MAKALAH MANAJEMEN DALAM BIMBINGAN KONSELING
KONSEP DASAR PENGORGANISASIAN DALAM BIMBINGAN KONSELING




DI SUSUN OLEH :
DEA RIZKI ANANDA (11632009)
M. SODIKIN (11632010)
KHOZINATUL ASROR (11632011)
HORIEH (11632014)
KHOTIMATUL ULUM (11632015)
JURUSAN BIMBINGAN DAN KONSELING ISLAM (BKI)
FAKULTAS USHULUDDIN ADAB DAN DAKWAH (FUAD)
INSTITUT AGAMA ISLAM NEGERI (IAIN) PONTIANAK
2018/2019

KATA PENGANTAR
Puji syukur kehadirat Allah SWT atas limpahan rahmat dan anugrah dari-Nya kami dapat menyelesaikan makalah tentang “Konsep Dasar Pengorganisasian Dalam Bimbingan Konseling” ini. Sholawat dan salam semoga senantiasa tercurahkan kepada junjungan besar kita, Nabi Muhammad SAW yang telah menunjukkan kepada kita semua jalan yang lurus berupa ajaran agama islam yang sempurna dan menjadi anugrah terbesar bagi seluruh alam semesta.
Penulis sangat bersyukur karena dapat menyelesaikan makalah yang menjadi tugas matakuliah Manajemen dalam Bimbingan Konseling dengan judul “Konsep Dasar Pengorganisasian dalam Bimbingan Konseling”. Disamping itu, kami mengucapkan banyak terimakasih kepada semua pihak yang telah membantu kami selama pembuatan makalah ini berlangsung sehingga dapat terealisasikanlah makalah ini.
Demikian yang dapat kami sampaikan, semoga makalah ini dapat bermanfaat bagi para pembaca. Kami mengharapkan kritik dan saran terhadap makalah ini agar kedepannya dapat kami perbaiki. Karena kami sadar, makalah yang kami buat ini masih banyak terdapat kekurangannya.

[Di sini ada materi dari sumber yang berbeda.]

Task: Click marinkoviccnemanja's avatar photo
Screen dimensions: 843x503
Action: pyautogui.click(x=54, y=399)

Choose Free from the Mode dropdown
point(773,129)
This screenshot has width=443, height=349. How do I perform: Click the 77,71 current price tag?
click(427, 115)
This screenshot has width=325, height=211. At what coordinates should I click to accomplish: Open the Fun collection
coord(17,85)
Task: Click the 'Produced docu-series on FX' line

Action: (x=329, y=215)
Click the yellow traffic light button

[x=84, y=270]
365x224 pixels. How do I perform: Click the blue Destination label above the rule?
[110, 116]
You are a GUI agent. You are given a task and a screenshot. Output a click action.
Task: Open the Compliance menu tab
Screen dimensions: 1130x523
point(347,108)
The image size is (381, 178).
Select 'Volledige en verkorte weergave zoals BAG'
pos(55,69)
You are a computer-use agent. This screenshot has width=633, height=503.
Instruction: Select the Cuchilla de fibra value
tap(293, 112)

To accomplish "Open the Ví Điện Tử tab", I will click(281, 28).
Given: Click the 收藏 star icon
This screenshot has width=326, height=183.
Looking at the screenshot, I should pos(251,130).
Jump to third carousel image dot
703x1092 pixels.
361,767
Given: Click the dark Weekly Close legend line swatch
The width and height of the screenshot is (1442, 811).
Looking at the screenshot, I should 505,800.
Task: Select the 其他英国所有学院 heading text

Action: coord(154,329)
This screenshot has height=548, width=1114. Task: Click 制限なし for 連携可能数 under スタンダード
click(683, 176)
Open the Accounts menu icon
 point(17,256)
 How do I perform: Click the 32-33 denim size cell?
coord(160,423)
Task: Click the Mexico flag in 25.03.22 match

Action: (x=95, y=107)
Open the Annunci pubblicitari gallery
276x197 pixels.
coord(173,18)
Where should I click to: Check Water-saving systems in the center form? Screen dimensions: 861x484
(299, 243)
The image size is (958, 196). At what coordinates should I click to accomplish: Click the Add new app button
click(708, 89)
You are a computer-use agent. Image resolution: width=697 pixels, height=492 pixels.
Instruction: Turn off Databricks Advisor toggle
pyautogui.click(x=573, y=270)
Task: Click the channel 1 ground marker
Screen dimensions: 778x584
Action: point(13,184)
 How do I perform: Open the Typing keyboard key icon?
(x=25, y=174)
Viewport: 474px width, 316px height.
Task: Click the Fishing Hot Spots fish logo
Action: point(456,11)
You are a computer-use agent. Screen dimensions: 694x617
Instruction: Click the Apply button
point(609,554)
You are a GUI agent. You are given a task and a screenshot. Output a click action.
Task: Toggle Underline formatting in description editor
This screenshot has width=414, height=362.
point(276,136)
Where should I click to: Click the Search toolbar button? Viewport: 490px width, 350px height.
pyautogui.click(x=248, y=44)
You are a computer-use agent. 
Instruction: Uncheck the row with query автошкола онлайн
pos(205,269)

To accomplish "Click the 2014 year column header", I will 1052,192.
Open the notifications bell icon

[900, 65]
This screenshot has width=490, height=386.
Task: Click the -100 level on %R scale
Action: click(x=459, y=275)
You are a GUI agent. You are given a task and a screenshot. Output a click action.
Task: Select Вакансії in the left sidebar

Pontianak, 12 September 2018


BAB I
PENDAHULUAN
A.    Latar belakang
Bimbingan adalah proses pemberian bantuan yang dilakukan oleh seorang yang ahli kepada seseorang atau beberapa orang individu, baik anak-anak, remaja, maupun dewasa, agar orang yang dibimbing mendapat mengembangkan kemampuan dirinya bsendiri dan mandiri, dengan memanfaatkan kekuatan individu yang ada dan dapat dikembangkan berdasarkan norma-norma yang ada.

Menurut Bernard & Fullmer ( dalam Prayitno dan E.Amti, 1994:101) Konseling meliputi pemahaman dan hubungan individu untuk mengungkapkan kebutuhan-kebutuhan, motivasi, dan potensi-potensi yang unik dari individu dan membantu individu yang bersangkutan untuk mengapresiasi ketiga hal tersebut.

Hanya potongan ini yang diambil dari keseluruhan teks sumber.